Klien yang telah mengalami NDE sering enggan untuk mendiskusikan hal ini, mereka
berpikir bahwa keluarga atau pemberi perawatan kesehatan tidak dapat memahami. Isolasi dan
depresi dapat terjadi sebagai akibat tidak menceritakanpengalamannya atau menerima
penghakiman dari orang lain ketika mereka menceritakannya. Namun demikian, imdividu yang
mengalami NDE, dan mereka yang dapat mendiskusikannya dengan keluarga atau pemberi
perawatan kesehatan, menemukan keterbukaan pada kekuatan pemgalaman mereka seperti
yang dilaporkan. Mereka secara konsisten melaporkaaftereffect yang positif, termasuk sikap
positif, perubahan nilai, dan perkembangan spiritual (Turner, 1995). Bila klien dapat hidup
setelah henti jantung-paru, penting artinya bagi perawat untuk tetap terbuka dan memberi
kesempatan kepada klien untuk menggali apa yang sudah terjadi.
BAB III

PENUTUP

A. Kesimpulan

Penting bagi manusia untuk mempunyai keyakinan atau kepercayaan agar manusia mempunyai
kontrol dalam kehidupannya.Spiritual atau kepercayaan bisa menumbuhkan kekuatan dari
dalam diri manusia agar bisa bertahan dalam segala keadaan apapun.spiritual juga bisa
menumbuhkan kecerdasan emosional (EQ)

Keyakinan spiritual sangat penting bagi perawat karena dapat mempengaruhi tingkat kesehatan dan
perilaku self care klien. Keyakinan spiritual yang perlu dipahami ,menuntun kebiasaan hidup
sehari-hari gaya hidup atau perilaku tertentu pada umumnya yang berhubungan dengan
pelayanan kesehatan mungkin mempunyai makna keagamaan bagi klien seperti tentang
permintaan menu diet.

Sumber dukungan, spiritual sering menjadi sumber dukungan bagi seseorang untuk menghadapi
situasi stress. Dukungan ini sering menjadi sarana bagi seseorang untuk menerima keadaan
hidup yang harus dihadapi termasuk penyakit yang dirasakan.

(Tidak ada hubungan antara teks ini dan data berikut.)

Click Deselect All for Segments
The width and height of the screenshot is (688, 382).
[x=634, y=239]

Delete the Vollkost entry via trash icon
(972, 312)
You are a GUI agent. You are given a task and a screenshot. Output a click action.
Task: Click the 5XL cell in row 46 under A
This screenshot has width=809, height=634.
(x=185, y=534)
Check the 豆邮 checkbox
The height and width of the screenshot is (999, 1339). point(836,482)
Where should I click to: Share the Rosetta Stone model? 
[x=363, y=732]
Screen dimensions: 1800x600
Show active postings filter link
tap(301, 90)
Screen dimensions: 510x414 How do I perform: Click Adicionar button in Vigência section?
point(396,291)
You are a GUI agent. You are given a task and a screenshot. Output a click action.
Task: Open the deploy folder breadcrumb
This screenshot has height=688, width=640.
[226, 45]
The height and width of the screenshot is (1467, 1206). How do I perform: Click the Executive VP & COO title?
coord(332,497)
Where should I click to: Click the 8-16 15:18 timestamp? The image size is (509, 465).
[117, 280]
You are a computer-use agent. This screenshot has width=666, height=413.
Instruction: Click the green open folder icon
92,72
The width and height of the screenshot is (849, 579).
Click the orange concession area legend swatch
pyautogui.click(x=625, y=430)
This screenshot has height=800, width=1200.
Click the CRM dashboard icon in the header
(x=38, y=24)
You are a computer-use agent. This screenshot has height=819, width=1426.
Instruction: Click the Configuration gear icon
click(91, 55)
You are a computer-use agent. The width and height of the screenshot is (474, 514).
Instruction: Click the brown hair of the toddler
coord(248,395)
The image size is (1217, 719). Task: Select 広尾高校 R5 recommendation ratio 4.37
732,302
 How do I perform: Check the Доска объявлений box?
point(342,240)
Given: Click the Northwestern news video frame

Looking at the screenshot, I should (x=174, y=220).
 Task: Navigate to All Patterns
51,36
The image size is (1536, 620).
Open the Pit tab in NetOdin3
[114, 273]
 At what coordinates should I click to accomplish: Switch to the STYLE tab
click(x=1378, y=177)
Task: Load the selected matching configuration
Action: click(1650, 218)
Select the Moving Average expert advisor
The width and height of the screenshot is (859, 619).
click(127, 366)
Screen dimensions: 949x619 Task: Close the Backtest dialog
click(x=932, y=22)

Sumber kekuatan dan penyembuhan,individu bisa memahami distres fisik yang berat karena
mempunyai keyakinan yang kuat. Pemenuhan spiritual dapat menjadi sumber kekuatan dan
pembangkit semangat pasien yang dapat turut mempercepat proses kesembuhan.

Sumber konflik pada situasi tertentu dalam pemenuhan kebutuhan spiritual pasien, bisa terjadi
konflik antara keyakinan agama dengan praktik kesehatan seperti tentang pandangan penyakit
ataupun tindakan terapi. Pada situasi ini, perawat diharapkan mampu memberikan alternatif
terapi yang dapat diterima sesuai keyakinan pasien.

B. Saran

perlu banyak pembelajaran tentang spiritualitas karena spiritual sangat penting bagi manusia dalam
berbagai hal. dalam ilmu kesehatan juga perlu ditingkatkan agar seorang tenaga kesehatan tidak
salah mengambil sikap atau tindakan dalam menghadapi klien dengan gangguan spiritualitas.
perhatian spiritualitas dapat menjadi dorongan yang kuat bagi klien kearah penyembuhan atau
pada perkembangan kebutuhan dan perhatian spiritualitas. untuk itu seorang perawat tidak
boleh mangesampingkan masalah spiritualitas klien.